A Bitcoin IPO such as Coinbase could trigger mainstream merchant adoption - bernardlunn
http://bernardlunn.com/2015/03/18/a-bitcoin-ipo-such-as-coinbase-could-trigger-mainstream-merchant-adoption/

======
phodo
I agree with OP's point. To add to it, I would like to point out that as it
stands - in the world of the "banked" (as opposed to the "unbanked") -
bitcoin, the currency, is a nice to have for consumers. And you need the
consumer side to work... not just merchants. Bitcoin is more advantageous to
merchants, in the form of transaction fee savings. An IPO will generate
interest and adoption across merchants, but beyond the novelty of buying
something in bitcoin, consumers want to "show me da money". They need to be
shown the savings [ Hopefully, by that time, we will also have ease-of-use
addressed, either via coinbase /startups/ mobile apps / hardware wallets (e.g.
case). Hopefully we will also have less volatility yielding more consumers to
think of btc as a short-medium term store of value ]

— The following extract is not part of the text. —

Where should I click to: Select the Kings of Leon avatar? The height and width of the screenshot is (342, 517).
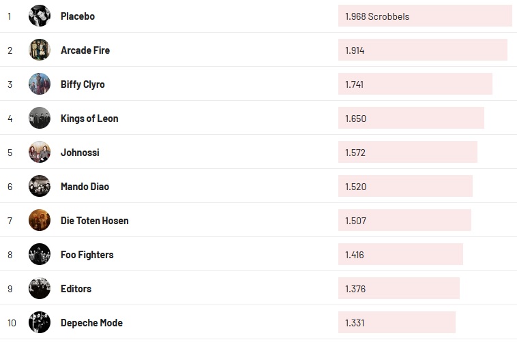tap(40, 118)

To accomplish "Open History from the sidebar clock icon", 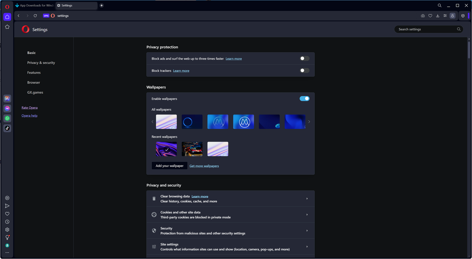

For the "banked", the single digit percentage transaction fee savings need to
be passed on, en masse, from merchant to consumer at the point of sale in the
form of bitcoin discounts. So if I want to buy a flat screen tv from best buy,
it would cost me $699 using credit, but cost me $679 equivalent for btc, and
in a manner that does not make the merchant lose money. If the merchant
chooses to convert to credit on the back end then naturally those savings
cannot occur since the transaction fees need to be paid to the credit card
guys.

What about cash/fiat? Cash/fiat payments be priced at 699 or 679. For the
short run, they should stay at 699, so there is an easy, quantifiable net
benefit to consumers when using bitcoin. In the long run, once btc is diffused
in society, the price of the flat screen tv via cash/fiat will either stay at
the 699 price, or cash/fiat pricing will move down to the 679 price to match
btc. Probably the former. There might be other "externalities" at play here
that make the value prop to consumers beyond price more compelling:
convenience, controlled spending (via smart contracts parent to child), etc.

For the "unbanked" there is a broader set of value props for the average
consumer in those societies, e.g. zero-low% remittence, access, making them
"banked", etc.

tl;dr: to really boost adoption with consumers, consumer-side savings need to
be considered when buying with bitcoin.